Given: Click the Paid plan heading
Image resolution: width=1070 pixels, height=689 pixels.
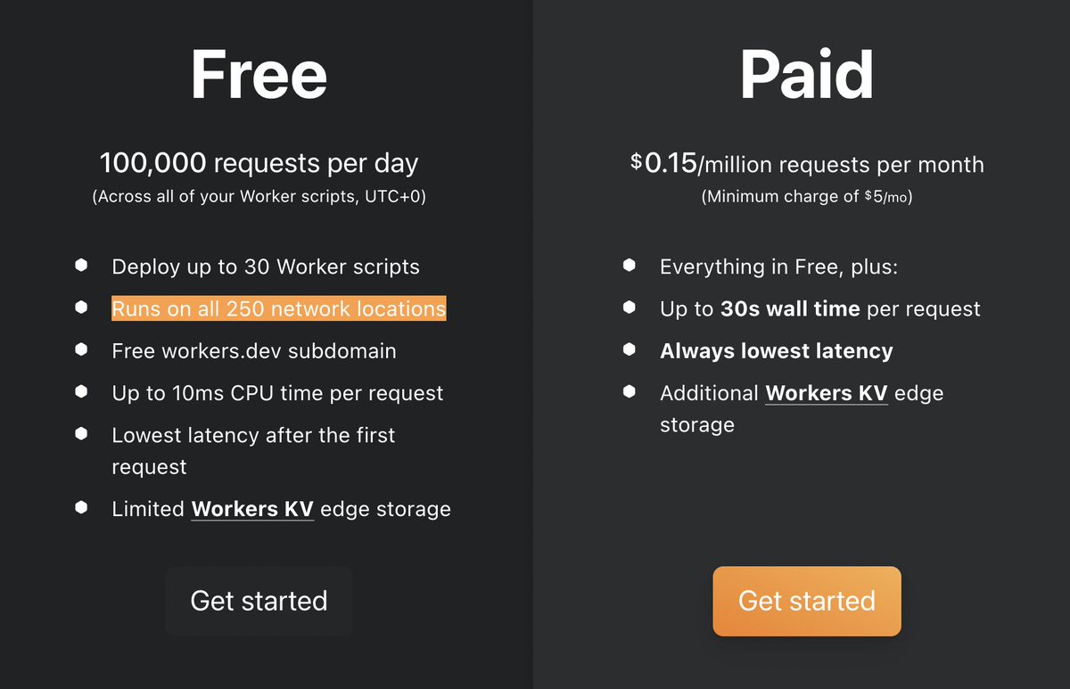Looking at the screenshot, I should pos(807,75).
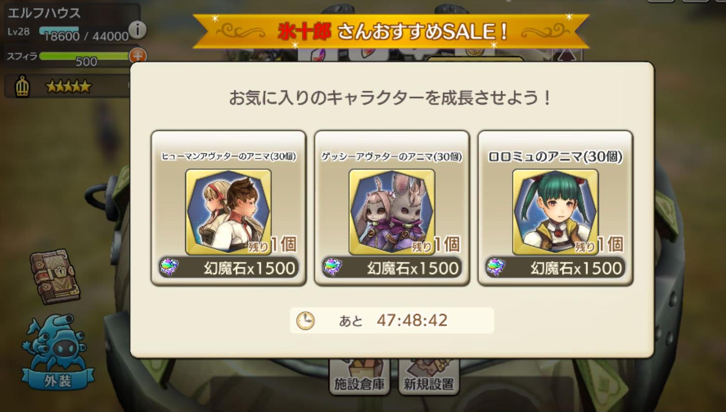Select the Gessy Avatar anima portrait
The height and width of the screenshot is (412, 726).
pos(392,212)
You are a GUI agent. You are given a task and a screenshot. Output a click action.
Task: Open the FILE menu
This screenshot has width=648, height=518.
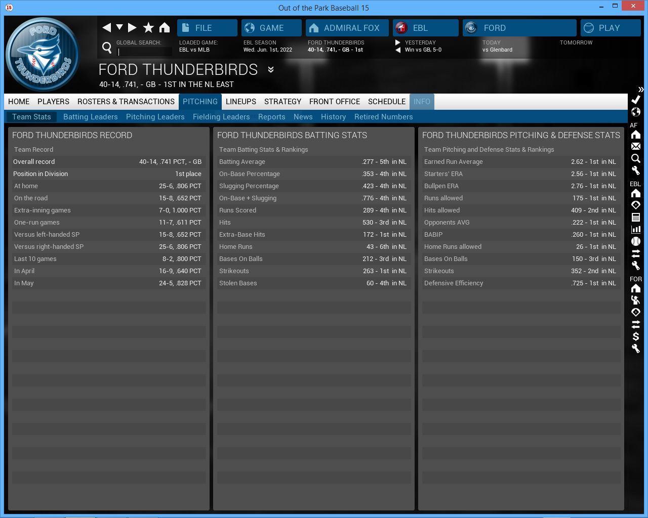pyautogui.click(x=207, y=28)
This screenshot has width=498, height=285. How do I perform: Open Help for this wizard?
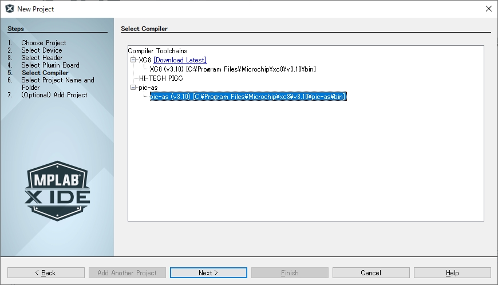click(452, 273)
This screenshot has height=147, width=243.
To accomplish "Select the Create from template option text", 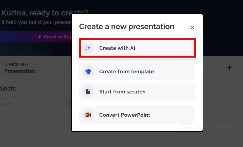I will pos(126,71).
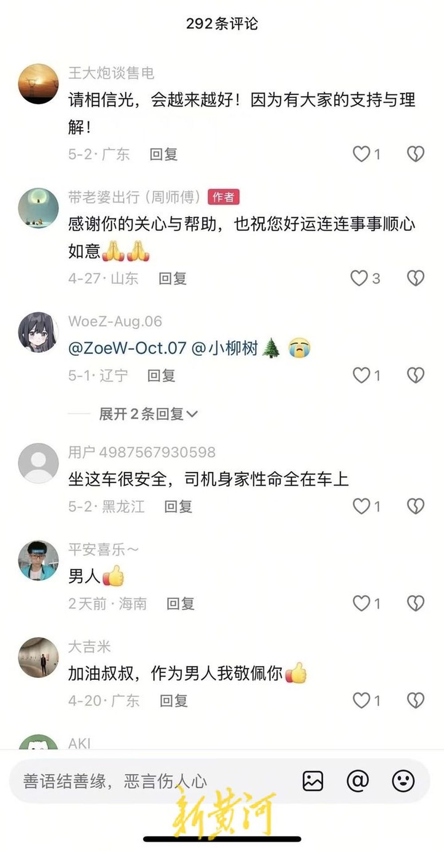
Task: Like 平安喜乐～'s 男人 comment
Action: (x=361, y=603)
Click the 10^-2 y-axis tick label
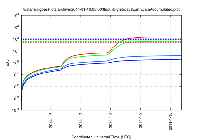Viewport: 200px width, 140px height. click(15, 86)
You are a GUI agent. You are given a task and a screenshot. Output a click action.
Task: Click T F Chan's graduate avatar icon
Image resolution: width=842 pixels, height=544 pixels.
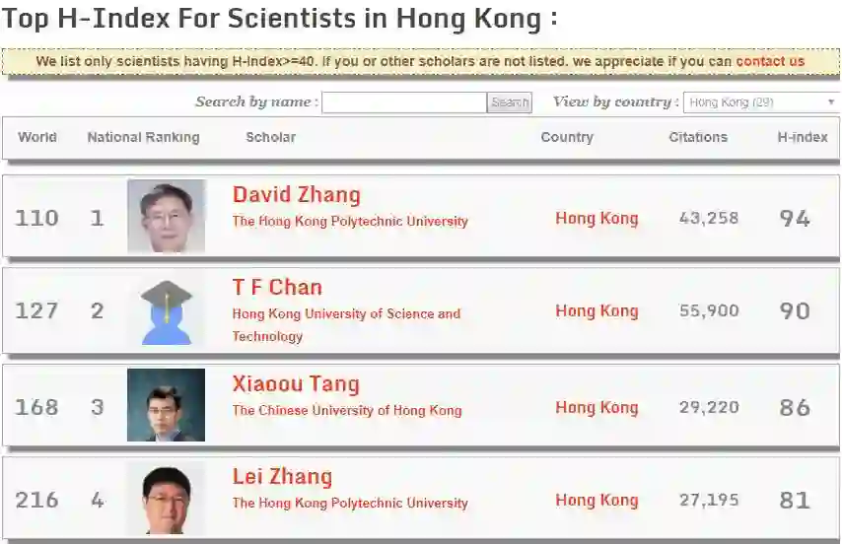pos(166,311)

+++

Task instructions. Word for word, reproduce each line from the one with "Click the 10^-2 y-axis tick label" through the last line of the material above, both included, and drop the pictures.

Result of the task.
Click the 10^-2 y-axis tick label
Viewport: 200px width, 140px height. click(15, 86)
You are a GUI agent. You are given a task and a screenshot. Output a click action.
Task: Click T F Chan's graduate avatar icon
Image resolution: width=842 pixels, height=544 pixels.
pos(166,311)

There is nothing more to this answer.